Ashley emerged from the bathroom, holding her nose.
“That guy was gross,” she said as they pulled back on
the road. “Did you see that one tooth he had that was totally black?”
“I thought he was kind of cute,” Erica said.
“Sometimes you’re very strange, Erica.” Ashley sprayed her face with rosewater. “Are you sure you’re okay? You look kind of flushed.”
“I’m fine,” Erica said, though her face did feel bright and hot, her eyes dry, her nose congested and dripping. Her right calf ached from pressing on the accelerator. When she glanced down at the leg, she noticed a long scratch on her thigh that she didn’t remember getting. Perhaps she’d scratched herself on the spiky weeds by the gas station. “I think I’m allergic to something around here,” she said, inserting REM in her tape deck in honor of the South.
They ate at the Pine Cabin Cafe, which smelled of grease and coffee. The place was full, despite the early hour, everyone chatting like they were best friends, all turning to stare suspiciously at the newcomers, their gazes turning friendly as soon as they saw Sophia. Babies. Erica could not get over their power, how they rendered their caretakers harmless.

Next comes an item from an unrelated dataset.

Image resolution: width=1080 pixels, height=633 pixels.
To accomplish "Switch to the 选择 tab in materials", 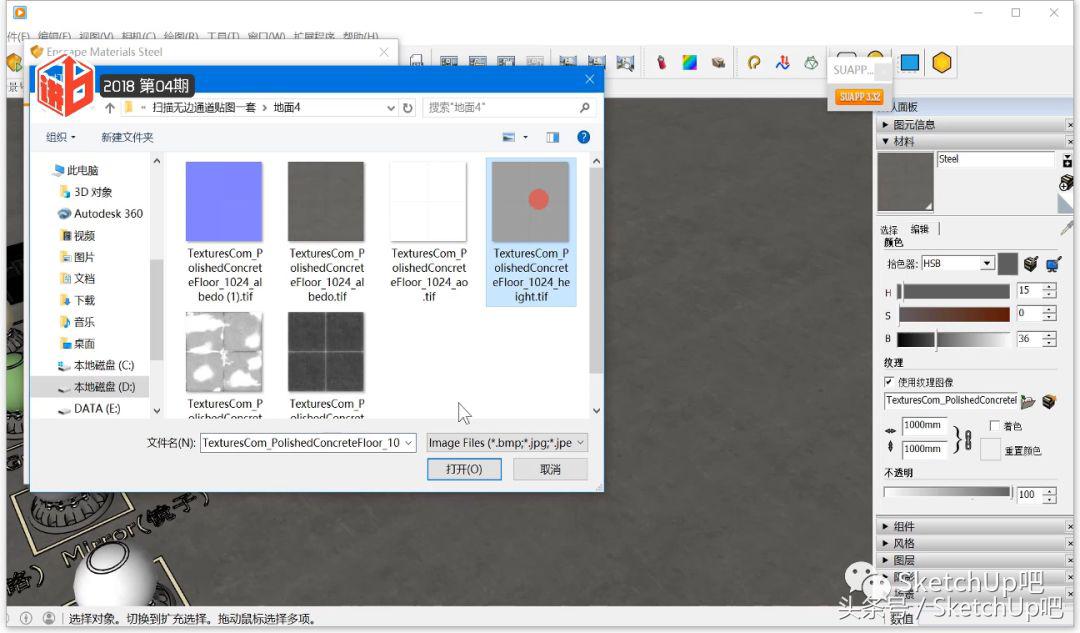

She rolled out Sophia’s changing pad on the floor tile of the ladies’ room. Sophia’s diaper wasn’t dirty, like it usually was every morning. It wasn’t even very wet. Unsurprising, Erica supposed, as Sophia had eaten virtually nothing since the start of their trip. She lay there, casting her eyes listlessly about, allowing Erica to give her a fresh diaper, powder, and a pink stripy sundress. Erica dabbed water on the gash on her leg, brushed her teeth, splashed her face, redid her banana clip, and did a couple of lines off the changing pad.
A middle-aged waitress sporting a beehive hairdo so out of style Erica was stunned to see it existing in the real world, poured Erica and Ashley big mugs of coffee. “What can I get you folks?” she asked.
Erica studied her laminated menu, sticky with syrup. “I’ll have the biscuits and gravy with a side of bacon,” she said. “And can I get a chopped up banana for the baby?”
“Sure thang,” the waitress said. “Such a sweet little girl.”